---- SOURCE MATERIAL

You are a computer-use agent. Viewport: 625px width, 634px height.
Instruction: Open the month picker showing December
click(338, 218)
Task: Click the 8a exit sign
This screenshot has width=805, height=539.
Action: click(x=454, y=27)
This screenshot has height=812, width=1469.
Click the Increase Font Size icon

--------
---- SOURCE MATERIAL

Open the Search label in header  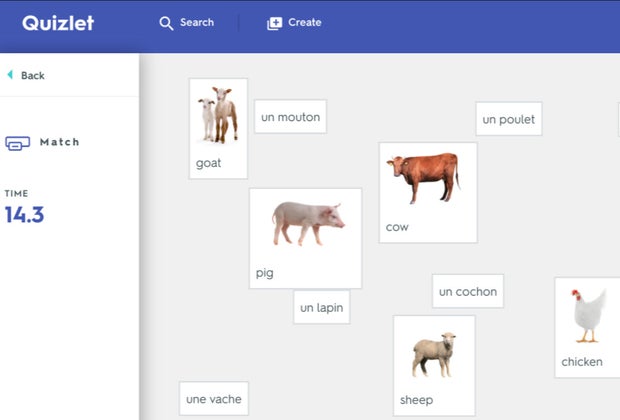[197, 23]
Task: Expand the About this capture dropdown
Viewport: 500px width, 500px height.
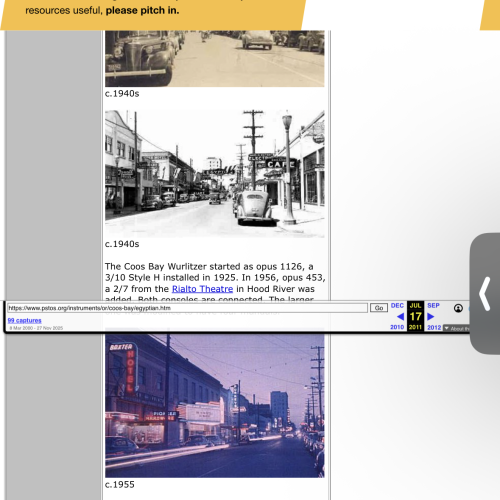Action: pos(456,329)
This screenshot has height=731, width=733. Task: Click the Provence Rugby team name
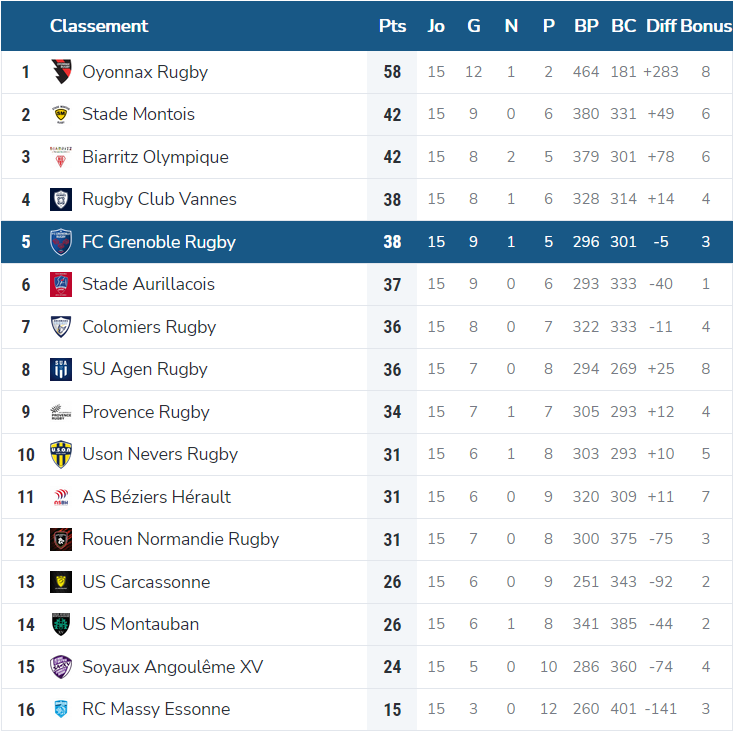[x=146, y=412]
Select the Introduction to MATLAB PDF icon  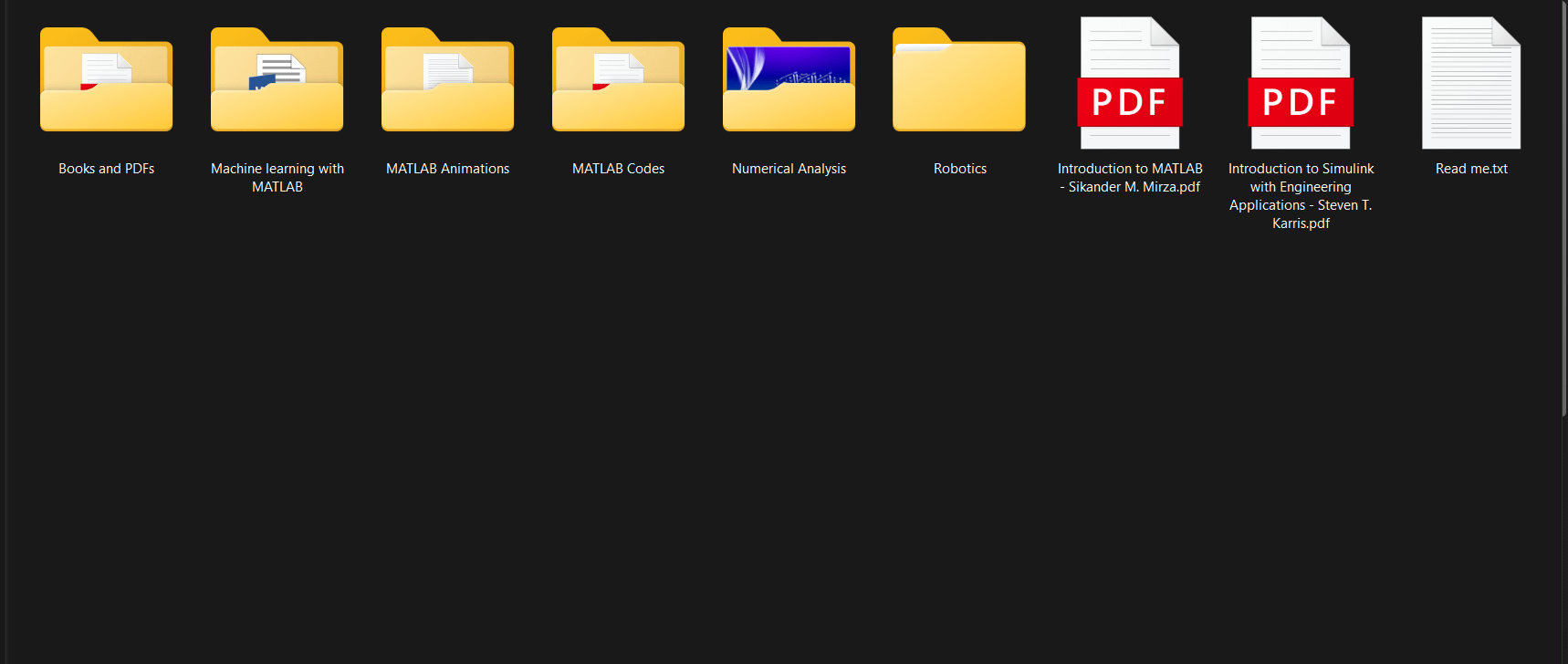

--------

= DESCRIPTION OF THE TASK =
Everything from the line with "Task: Click the 8a exit sign" through the line with "Click the Increase Font Size icon" in the listing above must be retyped exactly, with nothing added.

= SOLUTION TO THIS TASK =
Task: Click the 8a exit sign
This screenshot has width=805, height=539.
Action: click(x=454, y=27)
This screenshot has height=812, width=1469.
Click the Increase Font Size icon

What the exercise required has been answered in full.